L'année dernière, à la même heure, nous saluions en fanfare le comblement du trou de la sécurité sociale après dix-sept ans de déficit – une vraie joie collective. Et puis patatras : à l'automne le retour à la réalité a été brutal ; en effet, plus de 5 milliards d'euros de déficit sont prévus pour 2019 et plus de 5 milliards encore pour 2020 – seules les branches famille et accidents du travail demeureraient excédentaires. Le retour à l'équilibre des comptes sociaux, comme d'habitude, est repoussé, cette fois-ci à 2023.
C'est une rupture de trajectoire très violente. Que s'est-il donc passé ? Deux facteurs sont en cause : le ralentissement de l'activité économique et donc une moindre progression de la masse salariale ; l'absence de la compensation de l'État à la sécurité sociale évoquée par les orateurs précédents.
Ainsi, cette année, la dette sociale atteint 96 milliards d'euros au total.
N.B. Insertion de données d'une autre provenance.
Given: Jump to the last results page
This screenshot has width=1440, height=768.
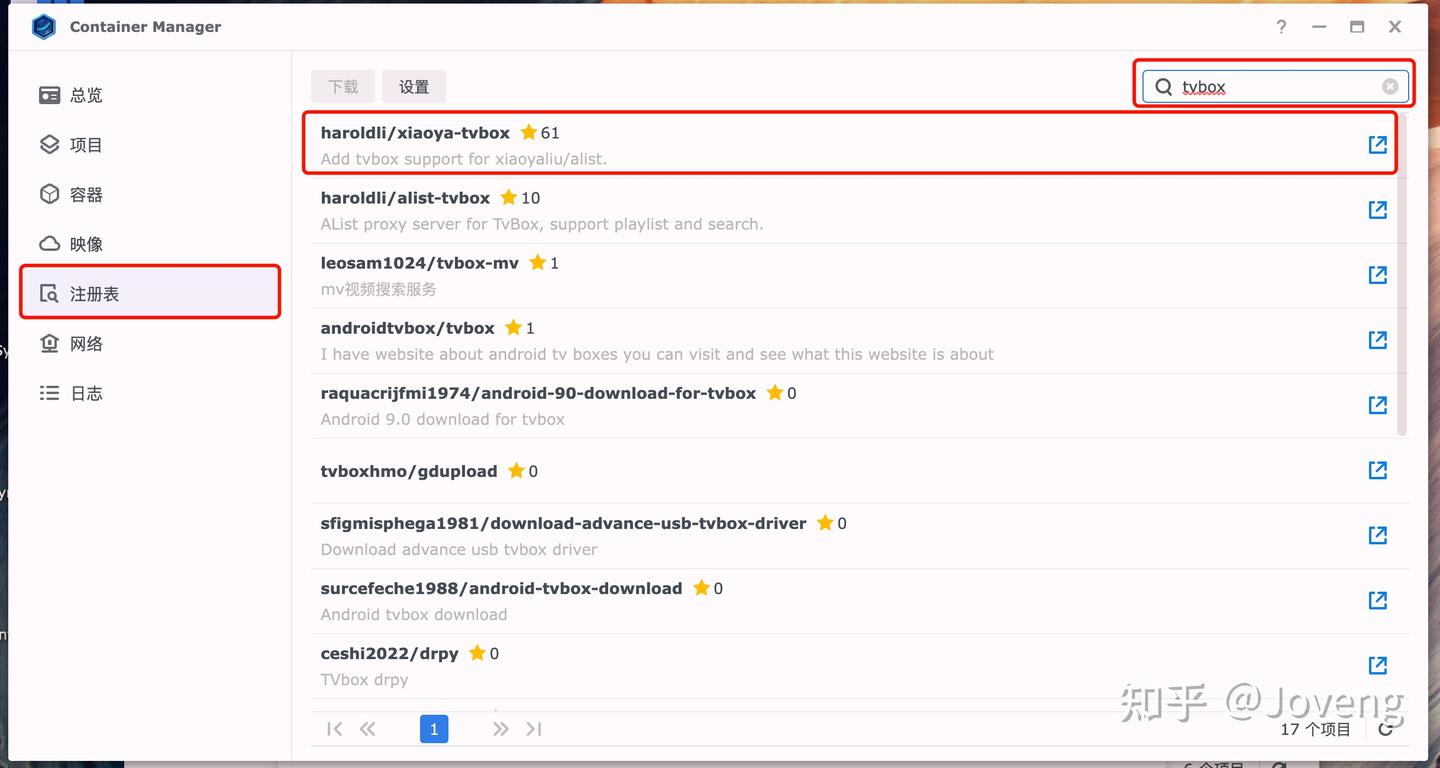Looking at the screenshot, I should click(x=534, y=729).
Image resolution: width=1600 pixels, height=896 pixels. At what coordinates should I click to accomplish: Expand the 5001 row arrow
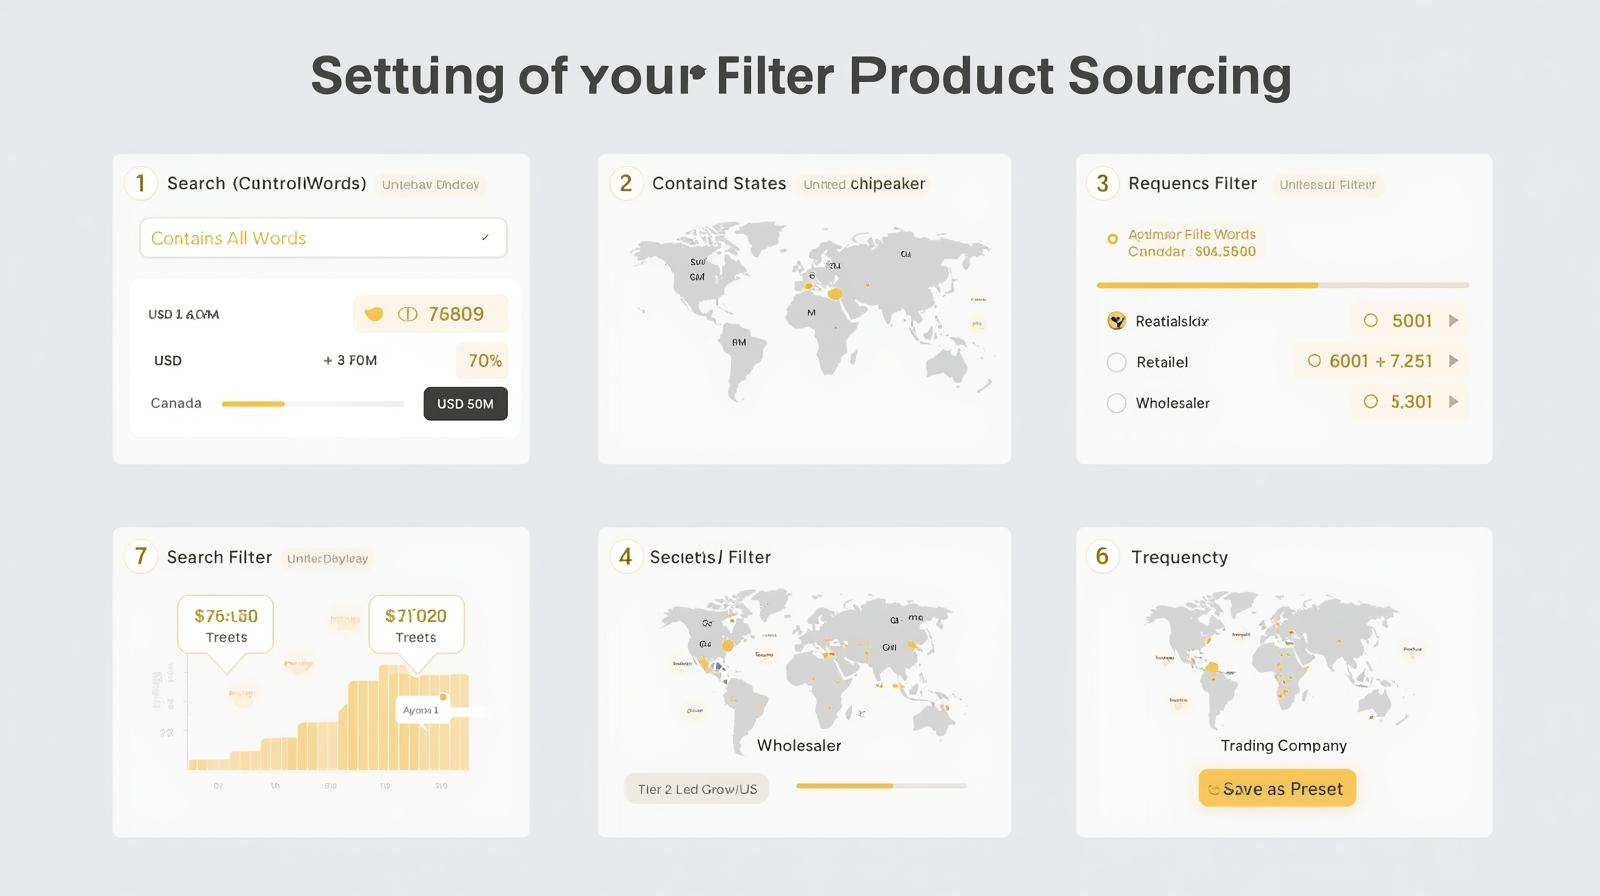tap(1453, 321)
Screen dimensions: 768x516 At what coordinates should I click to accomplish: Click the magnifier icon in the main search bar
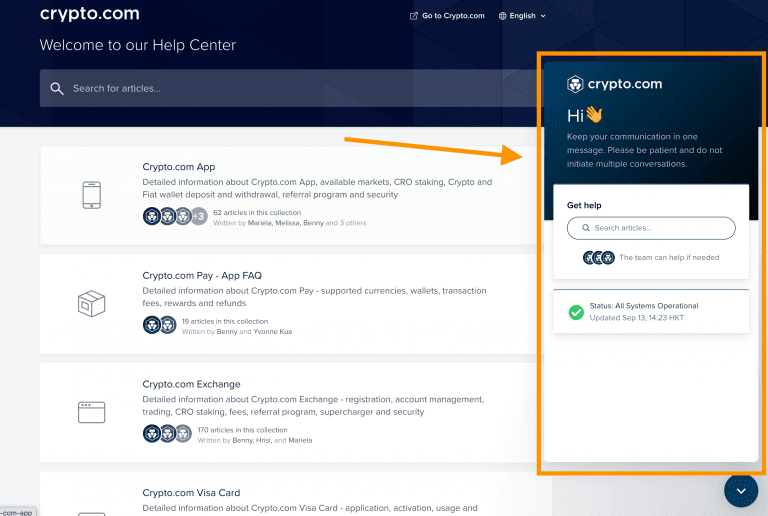tap(57, 89)
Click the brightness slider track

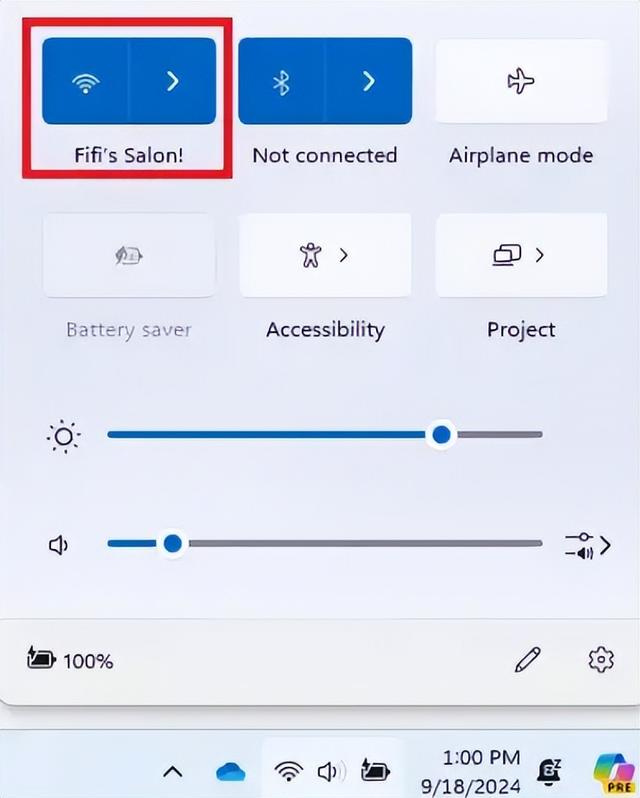coord(325,435)
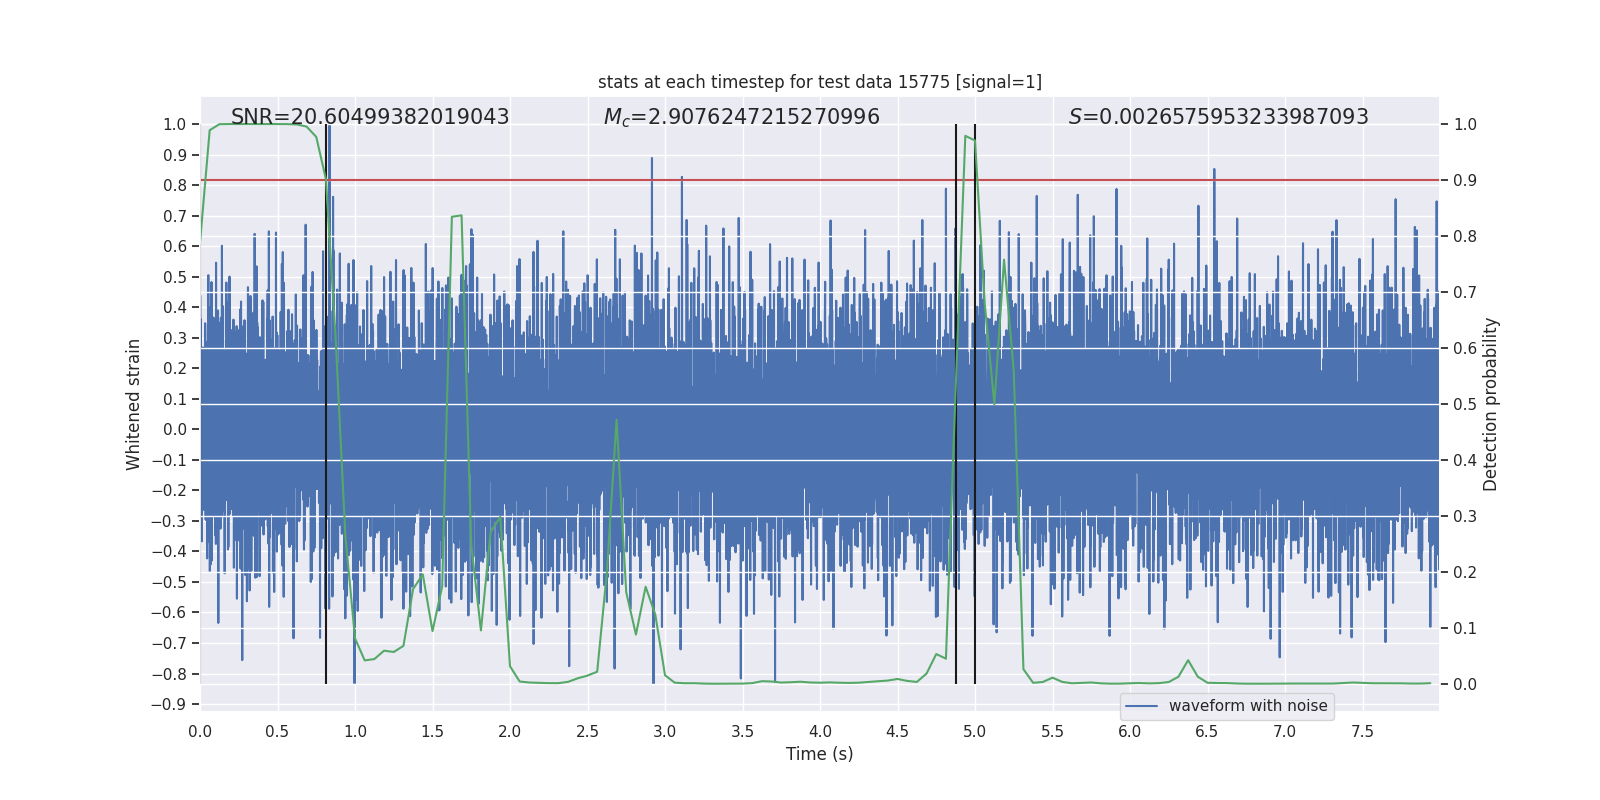The image size is (1600, 800).
Task: Click the blue line sample in the legend
Action: click(x=1141, y=706)
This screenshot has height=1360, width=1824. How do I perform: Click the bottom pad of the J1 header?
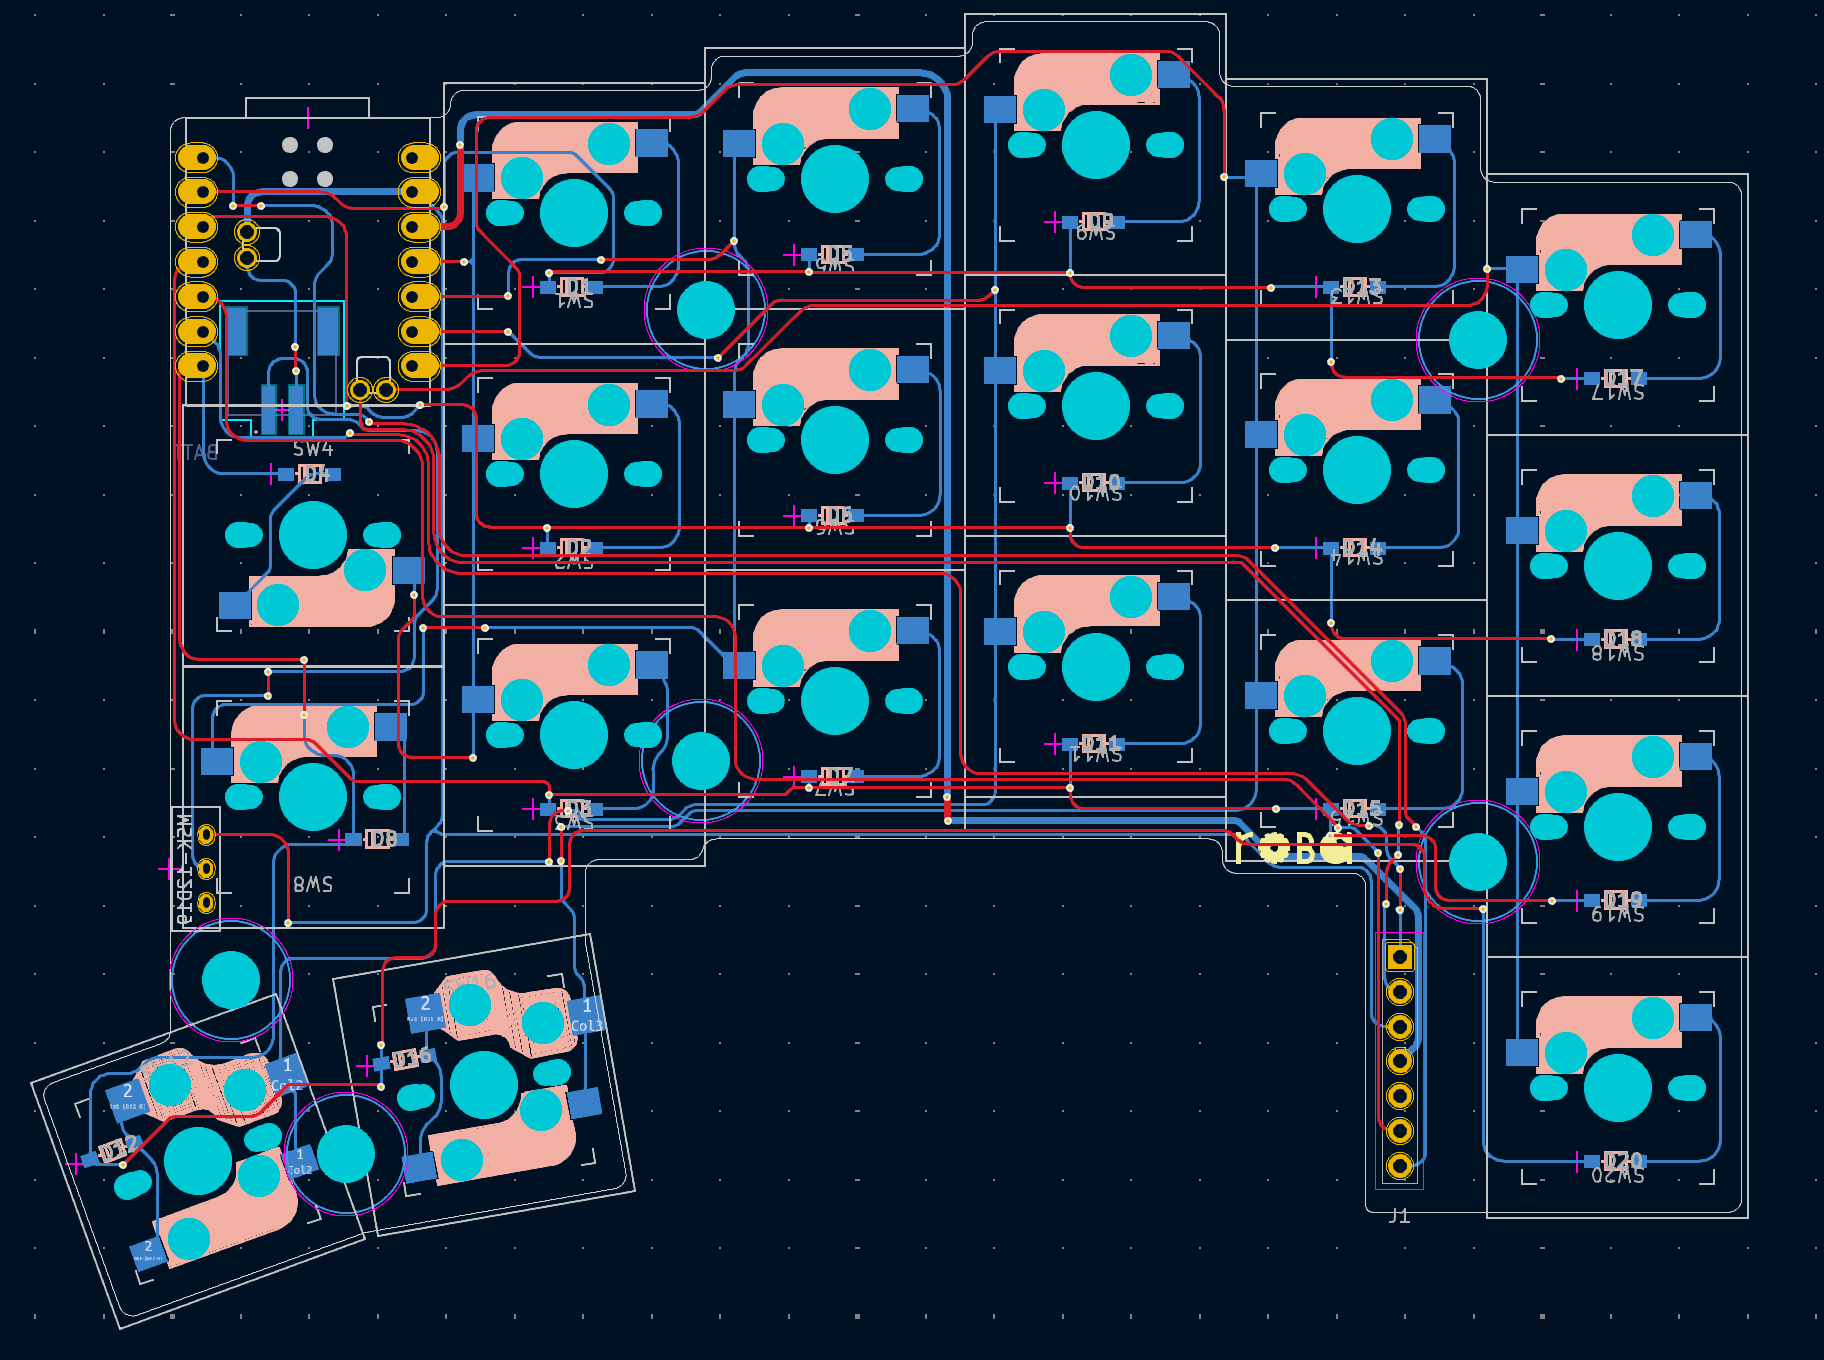[1399, 1165]
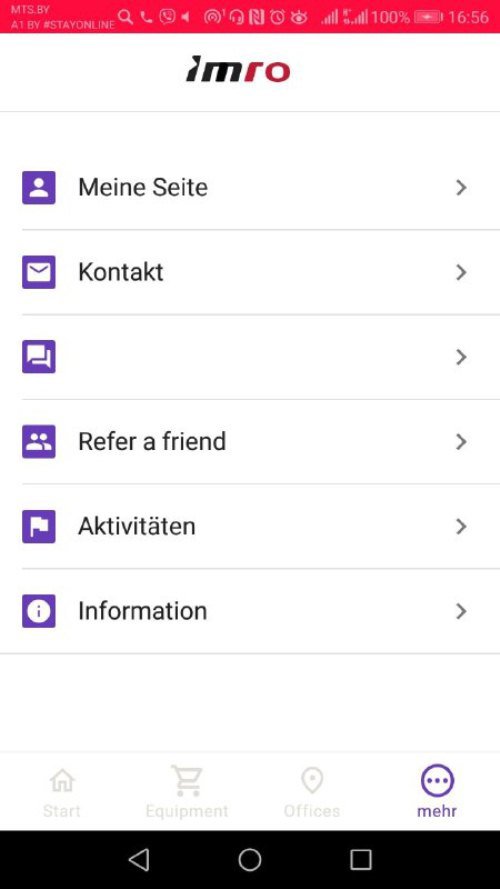Open Kontakt via its right chevron
Screen dimensions: 500x889
tap(461, 273)
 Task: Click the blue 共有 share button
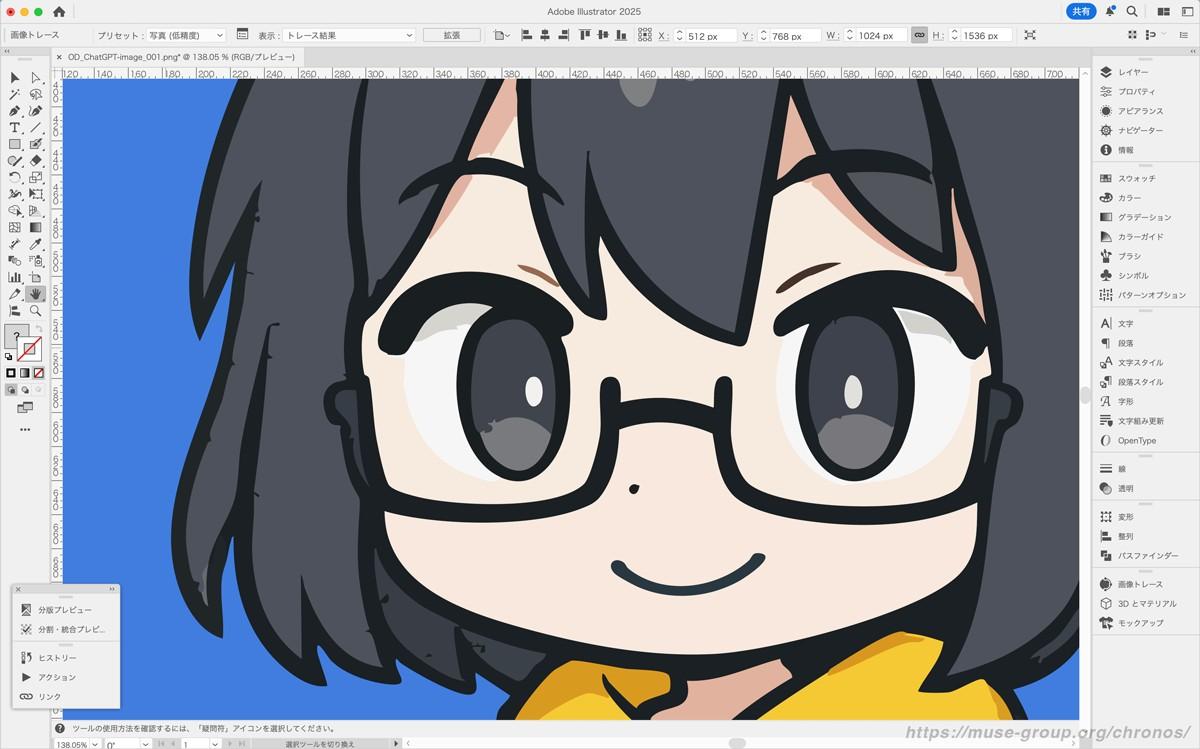1080,11
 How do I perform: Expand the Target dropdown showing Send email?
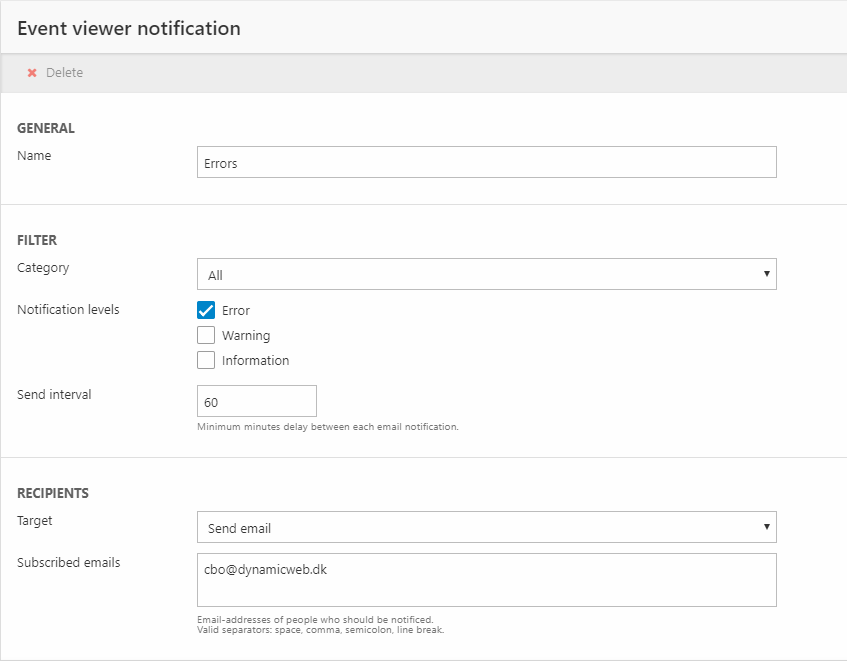pos(486,527)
Contrairement à l'État, dont la dette résulte simplement de l'accumulation des déficits, la dette sociale, elle, se décompose en deux parties : d'un côté, les déficits accumulés par l'ACOSS – l'agence centrale des organismes de sécurité sociale – et, de l'autre, ceux transférés à la CADES, qui restent à amortir. Or la dette sociale s'aggrave sur ces deux tableaux.
D'abord, la trésorerie de l'ACOSS se dégrade d'année en année, avec un déficit cumulé d'environ 23 milliards d'euros et qui devrait atteindre, selon les prévisions, plus de 30 milliards d'euros à la fin du quinquennat, avant transfert à la CADES. Ensuite, la CADES doit encore amortir 72,5 milliards d'euros ; or ce remboursement a besoin d'être financé. Pour cela, la LFSS pour 2019 prévoyait un transfert de recettes qui n'aura pas lieu puisque celles-ci se révèlent insuffisantes. Dans ces conditions, si la trajectoire des recettes ne s'améliore pas, je me demande comment l'objectif affiché d'amortissement de l'ensemble de la dette sociale en 2024, donc de l'extinction de la CADES en 2025, reste crédible. Votre schéma mène à une impasse, et vous continuez à mener une politique de l'autruche.
Vous avez décidé que 3,5 milliards d'euros de mesures d'allégement de prélèvements sociaux ne feraient pas l'objet d'une compensation à la sécurité sociale de la part de l'État l'année prochaine. C'est une erreur fondamentale. Se pose ici, une fois encore, la question des relations entre l'État et la sécurité sociale. Vous n'aviez pas jugé utile, l'année dernière, de procéder à cette compensation, forts des excédents que vous aviez prévus pour la sécurité sociale et compte tenu des déficits d'un État qu'il aurait donc été inutile de plomber.
Ce raisonnement assez simple ne tient plus puisque la sécurité sociale et l'État sont en déficit. Celui qui décide doit payer, je crois. C'est une règle fixée en 1994, au moment de l'examen du projet de loi Veil. Aussi votre présentation du déficit budgétaire s'en trouve-t-elle faussée puisqu'il passerait de 93,1 milliards à 96,6 milliards d'euros si l'État avait décidé d'intégrer les 3,5 milliards d'euros en question à son propre déficit.
Certes vous n'êtes pas le premier gouvernement à procéder de la sorte. Reste que les circonstances étaient souvent très différentes. Je me souviens ainsi qu'en 2009, les recettes fiscales nettes se sont effondrées de 265 milliards à 212 milliards d'euros, soit une chute de 53 milliards d'euros. Il y avait le feu partout alors que ce n'est pas le cas aujourd'hui ; la situation économique, même si les nuages sont lourds, est encore relativement paisible puisqu'un petit vent de croissance souffle, ce qui devrait vous conduire à répartir correctement les responsabilités. Vous devez donc compenser à la sécurité sociale les conséquences financières de vos décisions.